2014-07-28

Co.Labs

Inside The Data Science That's Shining New Light On Syria's Civil War

The Carter Center and Palantir Technologies are opening their data platform to understand the Syrian conflict.



In a conflict as grisly as Syria's civil war, getting humanitarian aid to those who need it can be a life-threatening affair. Fortunately for those hoping to help, data from sources like Twitter, YouTube, and a range of others lets researchers turn war into a giant data science project, helping understand the tension between groups, how armed they are, and where they're headed next.

One year ago, Palantir Technologies donated their data organization software to nonprofit the Carter Center. “We wanted to see who the biggest fish amongst the opposition are, everyone relates to one another, and who's funding who,” says Christopher McNaboe, who works on the Syria Conflict Mapping project. Now that the the U.N. has granted unauthorized border crossing into Syria to provide relief, that data can finally be put into action.

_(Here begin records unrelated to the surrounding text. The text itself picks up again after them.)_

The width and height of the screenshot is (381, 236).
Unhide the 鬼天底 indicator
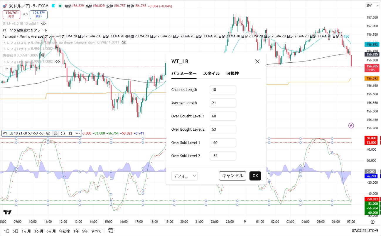(43, 55)
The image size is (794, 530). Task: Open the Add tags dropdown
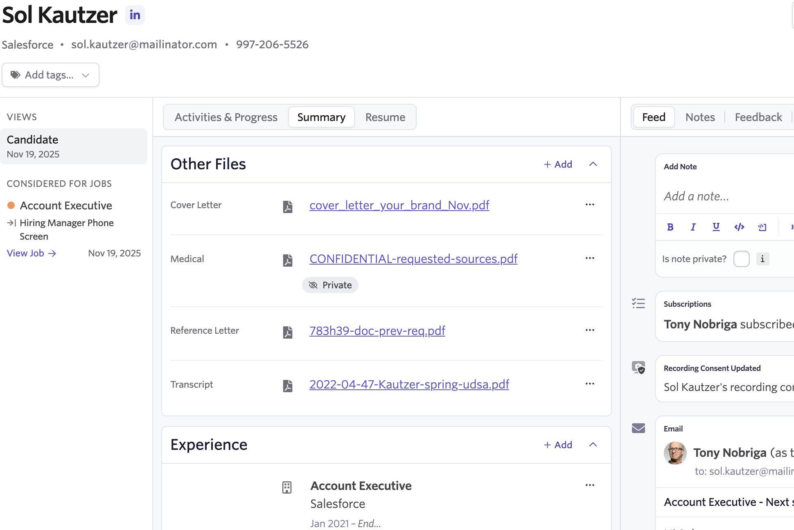(50, 75)
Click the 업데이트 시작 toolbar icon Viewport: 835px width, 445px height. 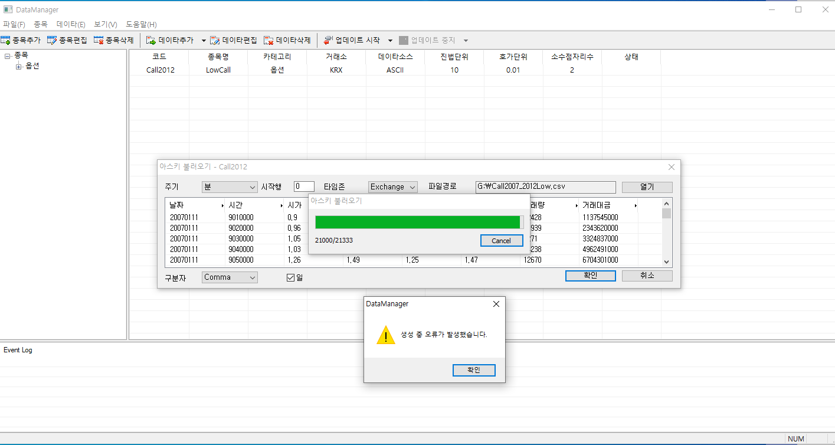pos(329,40)
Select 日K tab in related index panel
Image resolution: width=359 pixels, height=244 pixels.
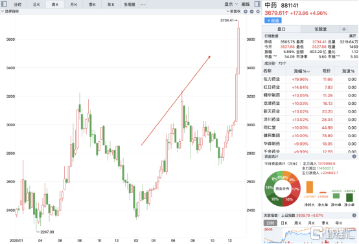tap(284, 223)
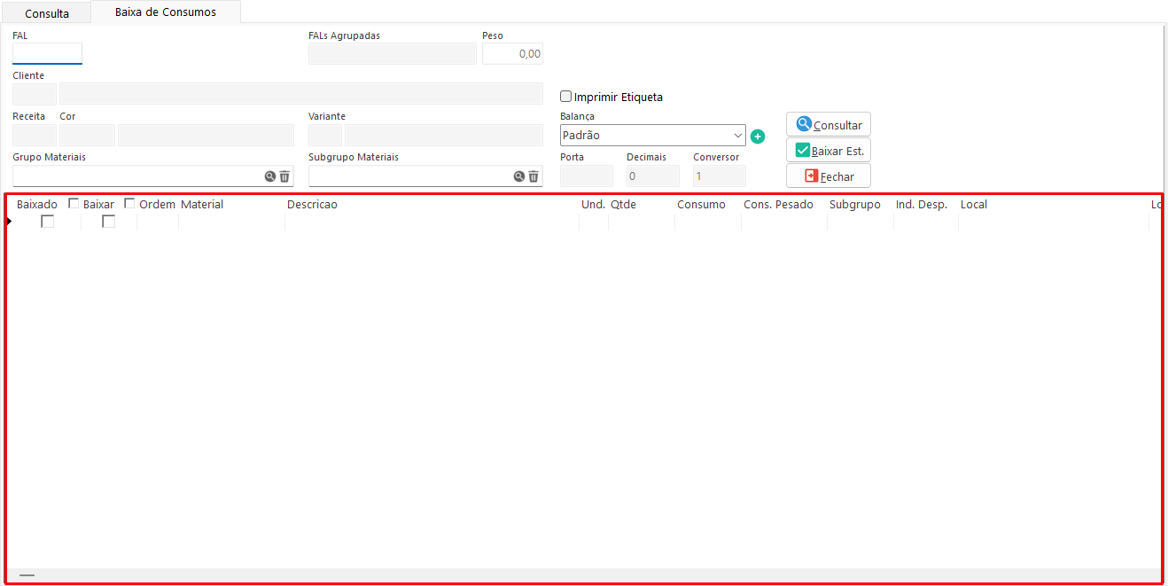Screen dimensions: 1168x586
Task: Enable the Imprimir Etiqueta checkbox
Action: click(566, 97)
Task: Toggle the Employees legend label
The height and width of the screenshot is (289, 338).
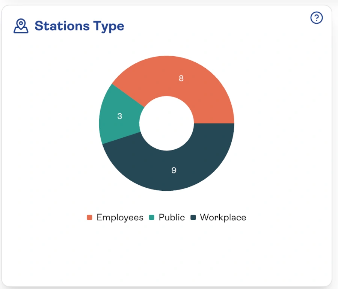Action: pyautogui.click(x=120, y=218)
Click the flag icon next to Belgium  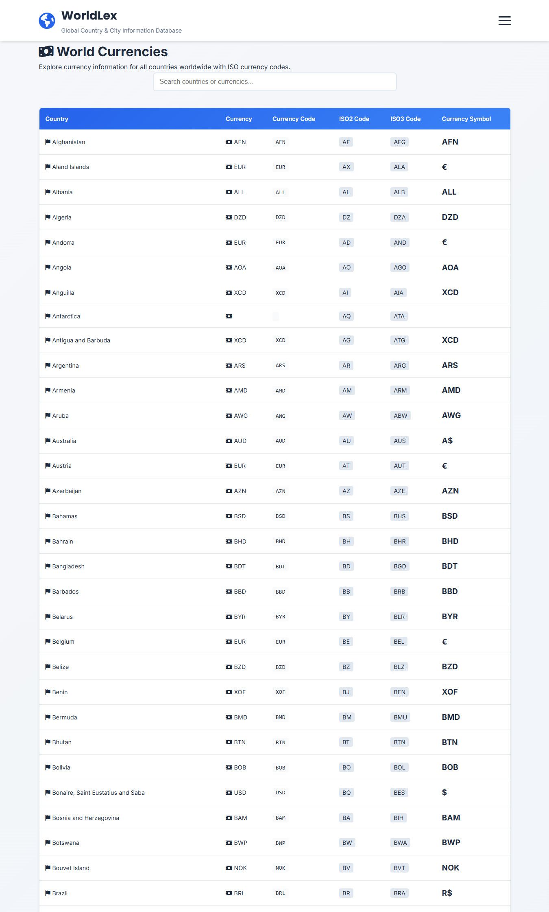click(48, 642)
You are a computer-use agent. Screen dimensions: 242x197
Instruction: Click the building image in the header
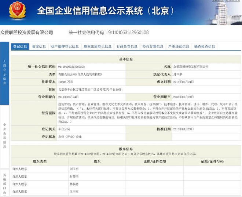(226, 12)
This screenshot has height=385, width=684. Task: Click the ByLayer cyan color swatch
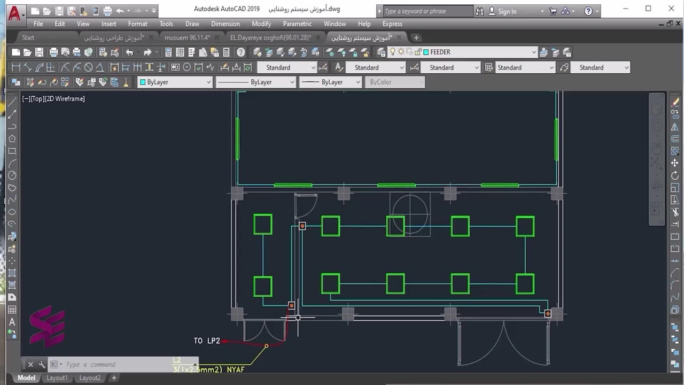point(142,82)
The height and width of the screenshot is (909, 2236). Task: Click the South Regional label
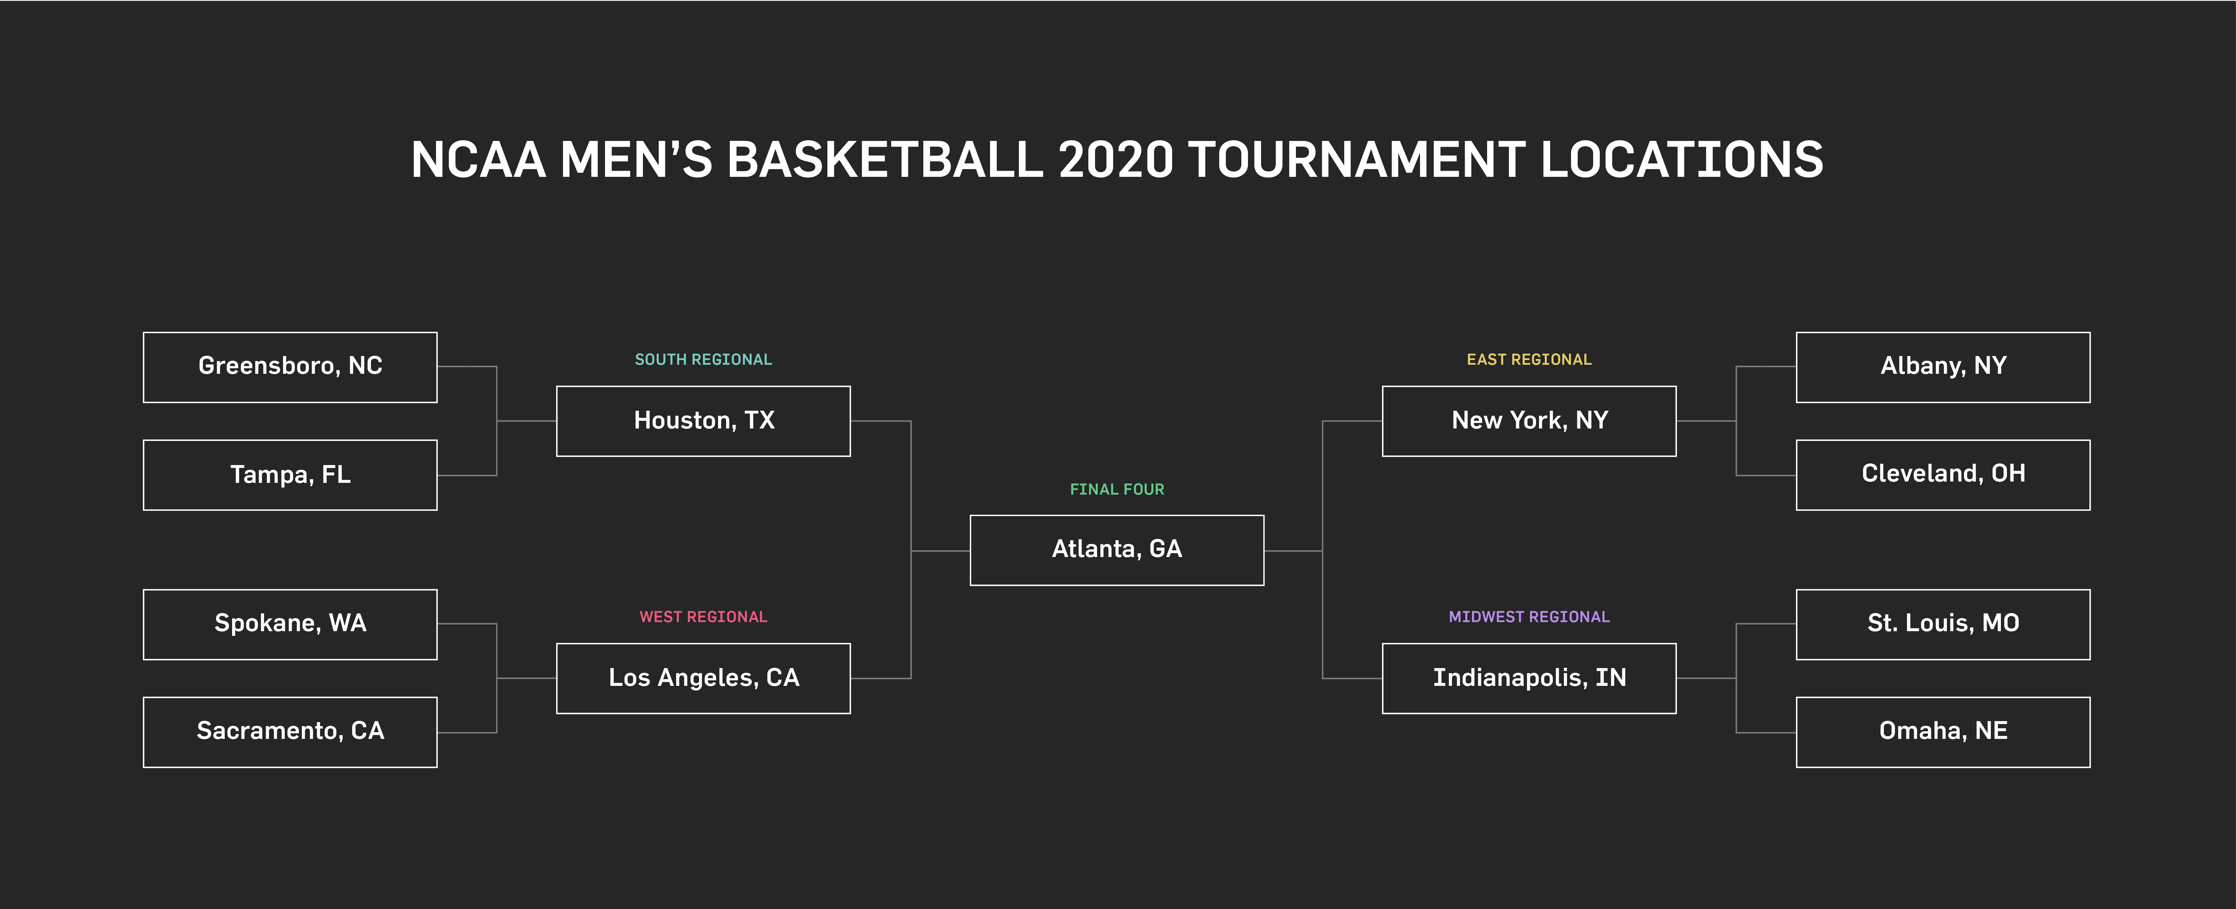[703, 359]
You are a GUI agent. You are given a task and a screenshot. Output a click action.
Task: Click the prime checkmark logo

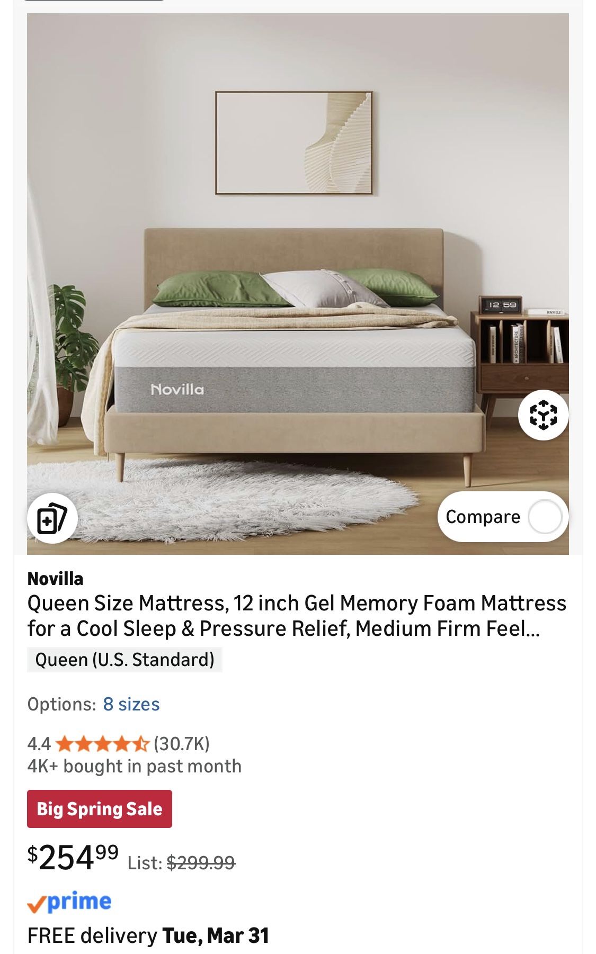coord(69,902)
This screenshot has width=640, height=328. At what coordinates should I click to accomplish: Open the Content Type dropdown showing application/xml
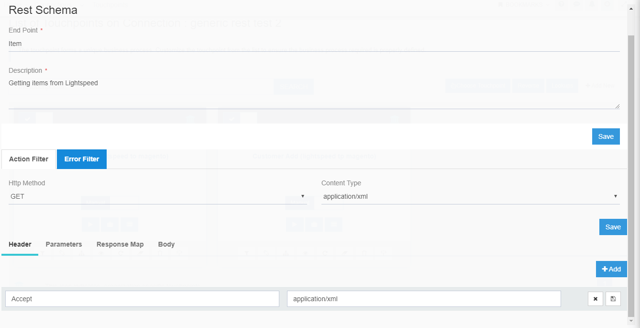470,196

Finding Relationships From Formation Videos

In the past year, McNaboe found that a big part of understanding the conflict was understanding the overall structure of opposition groups--and the place to go was YouTube. Formation group videos now account for 90% of his overall data, at one point showing 600 YouTube videos per day proving to be an enormous resource, McNaboe says. “Each video is two and a bit minutes long. That's more minutes of video than of conflict,” he says. “When I started watching these videos it was just individuals. Then it became armed groups and they started making very flashy formation videos for propaganda purposes." Since then he says the groups have formalized. "Now they release statements, videos of government abuse, and much more.”

By aggregating data from armed groups and mining conflict events from social media, activist blogs, news sites, and humanitarian organizations, the Carter Center has documented over 11,000 events and tracked almost 6,000 armed groups and 100,000 fighters. They used Palantir’s Gotham platform to do visual analysis of events including a hierarchal view of opposition groups’ relationships to each other, which McNaboe uses to see who the main actors are.

So what's the impact? Tracking 14,000 defectors by the summer of 2012, McNaboe was able to reverse-engineer the defection videos where he found a lot of information related to the structure of Syrian military itself. He points to a web of color-coded groups in what resembles a complicated spider web.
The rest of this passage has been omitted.